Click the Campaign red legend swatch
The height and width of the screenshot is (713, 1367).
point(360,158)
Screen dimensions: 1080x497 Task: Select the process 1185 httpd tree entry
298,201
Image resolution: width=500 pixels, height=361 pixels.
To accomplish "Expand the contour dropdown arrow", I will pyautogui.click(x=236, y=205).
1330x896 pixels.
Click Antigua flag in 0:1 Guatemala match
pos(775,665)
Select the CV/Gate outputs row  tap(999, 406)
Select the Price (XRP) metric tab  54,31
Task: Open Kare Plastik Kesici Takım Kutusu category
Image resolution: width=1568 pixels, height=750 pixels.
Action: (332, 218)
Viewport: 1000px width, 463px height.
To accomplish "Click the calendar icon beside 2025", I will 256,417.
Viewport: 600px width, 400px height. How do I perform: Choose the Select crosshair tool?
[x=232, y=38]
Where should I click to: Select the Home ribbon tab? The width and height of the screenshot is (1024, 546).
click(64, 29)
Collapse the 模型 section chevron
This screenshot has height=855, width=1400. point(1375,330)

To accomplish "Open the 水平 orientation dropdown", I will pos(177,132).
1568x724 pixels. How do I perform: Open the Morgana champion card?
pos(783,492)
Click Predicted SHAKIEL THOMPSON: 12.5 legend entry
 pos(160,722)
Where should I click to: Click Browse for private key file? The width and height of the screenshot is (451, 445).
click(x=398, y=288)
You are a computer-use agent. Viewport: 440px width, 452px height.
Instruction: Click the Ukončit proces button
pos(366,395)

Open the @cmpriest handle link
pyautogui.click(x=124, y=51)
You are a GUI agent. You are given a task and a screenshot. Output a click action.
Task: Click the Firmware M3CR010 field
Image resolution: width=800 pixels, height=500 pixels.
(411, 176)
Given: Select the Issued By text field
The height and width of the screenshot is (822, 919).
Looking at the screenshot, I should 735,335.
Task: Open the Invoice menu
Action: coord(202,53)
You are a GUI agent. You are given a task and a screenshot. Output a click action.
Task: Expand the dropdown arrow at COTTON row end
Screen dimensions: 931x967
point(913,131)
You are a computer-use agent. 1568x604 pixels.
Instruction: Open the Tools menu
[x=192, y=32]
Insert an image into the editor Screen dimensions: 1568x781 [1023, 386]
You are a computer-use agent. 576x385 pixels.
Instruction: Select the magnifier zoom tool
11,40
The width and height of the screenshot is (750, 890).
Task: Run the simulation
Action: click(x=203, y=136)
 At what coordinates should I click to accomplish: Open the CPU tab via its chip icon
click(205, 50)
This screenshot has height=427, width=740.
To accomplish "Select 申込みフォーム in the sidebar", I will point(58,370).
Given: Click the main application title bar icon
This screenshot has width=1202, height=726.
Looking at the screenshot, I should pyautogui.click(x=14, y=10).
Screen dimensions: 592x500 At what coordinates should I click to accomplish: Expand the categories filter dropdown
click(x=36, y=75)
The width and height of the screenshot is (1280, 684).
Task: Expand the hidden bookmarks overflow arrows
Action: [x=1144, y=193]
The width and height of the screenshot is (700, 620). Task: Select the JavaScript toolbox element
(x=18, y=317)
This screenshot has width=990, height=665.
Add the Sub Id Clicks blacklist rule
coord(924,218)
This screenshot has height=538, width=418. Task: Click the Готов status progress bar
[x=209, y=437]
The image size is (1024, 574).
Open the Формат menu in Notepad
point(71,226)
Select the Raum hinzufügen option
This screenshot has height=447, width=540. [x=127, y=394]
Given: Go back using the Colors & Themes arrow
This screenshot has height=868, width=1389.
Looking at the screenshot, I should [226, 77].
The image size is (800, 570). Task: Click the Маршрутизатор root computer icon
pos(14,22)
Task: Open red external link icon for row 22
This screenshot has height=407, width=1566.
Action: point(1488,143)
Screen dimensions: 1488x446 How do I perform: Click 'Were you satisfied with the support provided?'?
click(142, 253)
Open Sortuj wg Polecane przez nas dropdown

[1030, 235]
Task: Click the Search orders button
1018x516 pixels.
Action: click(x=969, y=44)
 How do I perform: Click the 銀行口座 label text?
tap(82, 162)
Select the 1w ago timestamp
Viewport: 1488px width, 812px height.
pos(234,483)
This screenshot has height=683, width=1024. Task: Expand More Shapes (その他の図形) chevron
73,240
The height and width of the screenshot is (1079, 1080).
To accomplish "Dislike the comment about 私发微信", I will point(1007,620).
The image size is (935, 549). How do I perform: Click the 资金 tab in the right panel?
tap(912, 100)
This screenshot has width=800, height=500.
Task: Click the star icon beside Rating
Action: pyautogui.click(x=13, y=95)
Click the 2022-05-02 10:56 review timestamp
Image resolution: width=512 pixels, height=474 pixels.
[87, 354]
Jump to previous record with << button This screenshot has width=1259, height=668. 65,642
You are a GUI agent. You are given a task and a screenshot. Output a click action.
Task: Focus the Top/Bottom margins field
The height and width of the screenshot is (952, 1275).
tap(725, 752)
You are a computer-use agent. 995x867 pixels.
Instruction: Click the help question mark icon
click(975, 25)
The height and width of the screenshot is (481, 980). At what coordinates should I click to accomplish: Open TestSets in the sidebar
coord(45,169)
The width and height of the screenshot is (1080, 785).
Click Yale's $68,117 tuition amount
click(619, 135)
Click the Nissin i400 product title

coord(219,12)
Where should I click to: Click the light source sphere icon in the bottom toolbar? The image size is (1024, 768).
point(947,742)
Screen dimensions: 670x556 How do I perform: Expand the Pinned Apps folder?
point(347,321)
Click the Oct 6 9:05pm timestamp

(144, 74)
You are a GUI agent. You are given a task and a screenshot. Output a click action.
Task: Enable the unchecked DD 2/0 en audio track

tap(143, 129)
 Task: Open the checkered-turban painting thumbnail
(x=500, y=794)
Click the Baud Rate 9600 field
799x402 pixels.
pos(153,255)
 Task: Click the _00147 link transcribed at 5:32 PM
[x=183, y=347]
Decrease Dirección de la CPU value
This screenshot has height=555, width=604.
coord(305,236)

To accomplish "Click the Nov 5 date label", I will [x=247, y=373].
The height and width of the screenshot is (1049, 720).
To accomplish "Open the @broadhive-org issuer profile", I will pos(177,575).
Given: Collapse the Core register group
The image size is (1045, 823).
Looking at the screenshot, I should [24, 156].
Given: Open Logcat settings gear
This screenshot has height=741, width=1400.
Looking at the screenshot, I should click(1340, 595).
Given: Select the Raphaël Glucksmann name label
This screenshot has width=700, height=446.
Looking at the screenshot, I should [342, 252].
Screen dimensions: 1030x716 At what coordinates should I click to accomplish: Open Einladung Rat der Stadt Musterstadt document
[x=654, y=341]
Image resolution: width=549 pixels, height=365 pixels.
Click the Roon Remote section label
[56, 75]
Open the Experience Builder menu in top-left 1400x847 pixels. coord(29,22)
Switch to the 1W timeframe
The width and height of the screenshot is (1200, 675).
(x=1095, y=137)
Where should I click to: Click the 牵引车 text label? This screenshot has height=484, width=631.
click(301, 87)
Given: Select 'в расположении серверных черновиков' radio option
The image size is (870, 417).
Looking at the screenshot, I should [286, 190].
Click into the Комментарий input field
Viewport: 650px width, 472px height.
——
EXERCISE GOAL:
Write out exactly the lines above between the line with "The width and height of the screenshot is (1080, 785)." and the line with "Given: Select 'в", inclusive, and nothing beyond them.

WRITTEN SOLUTION:
The width and height of the screenshot is (1080, 785).
Click Yale's $68,117 tuition amount
click(619, 135)
Click the Nissin i400 product title

coord(219,12)
Where should I click to: Click the light source sphere icon in the bottom toolbar? The image size is (1024, 768).
point(947,742)
Screen dimensions: 670x556 How do I perform: Expand the Pinned Apps folder?
point(347,321)
Click the Oct 6 9:05pm timestamp

(144, 74)
You are a GUI agent. You are given a task and a screenshot. Output a click action.
Task: Enable the unchecked DD 2/0 en audio track

tap(143, 129)
 Task: Open the checkered-turban painting thumbnail
(x=500, y=794)
Click the Baud Rate 9600 field
799x402 pixels.
pos(153,255)
 Task: Click the _00147 link transcribed at 5:32 PM
[x=183, y=347]
Decrease Dirección de la CPU value
This screenshot has height=555, width=604.
coord(305,236)

To accomplish "Click the Nov 5 date label", I will [x=247, y=373].
The height and width of the screenshot is (1049, 720).
To accomplish "Open the @broadhive-org issuer profile", I will pos(177,575).
Given: Collapse the Core register group
The image size is (1045, 823).
Looking at the screenshot, I should [24, 156].
Given: Open Logcat settings gear
This screenshot has height=741, width=1400.
Looking at the screenshot, I should click(1340, 595).
Given: Select the Raphaël Glucksmann name label
This screenshot has width=700, height=446.
Looking at the screenshot, I should [342, 252].
Screen dimensions: 1030x716 At what coordinates should I click to accomplish: Open Einladung Rat der Stadt Musterstadt document
[x=654, y=341]
Image resolution: width=549 pixels, height=365 pixels.
Click the Roon Remote section label
[56, 75]
Open the Experience Builder menu in top-left 1400x847 pixels. coord(29,22)
Switch to the 1W timeframe
The width and height of the screenshot is (1200, 675).
(x=1095, y=137)
Where should I click to: Click the 牵引车 text label? This screenshot has height=484, width=631.
click(301, 87)
Given: Select 'в расположении серверных черновиков' radio option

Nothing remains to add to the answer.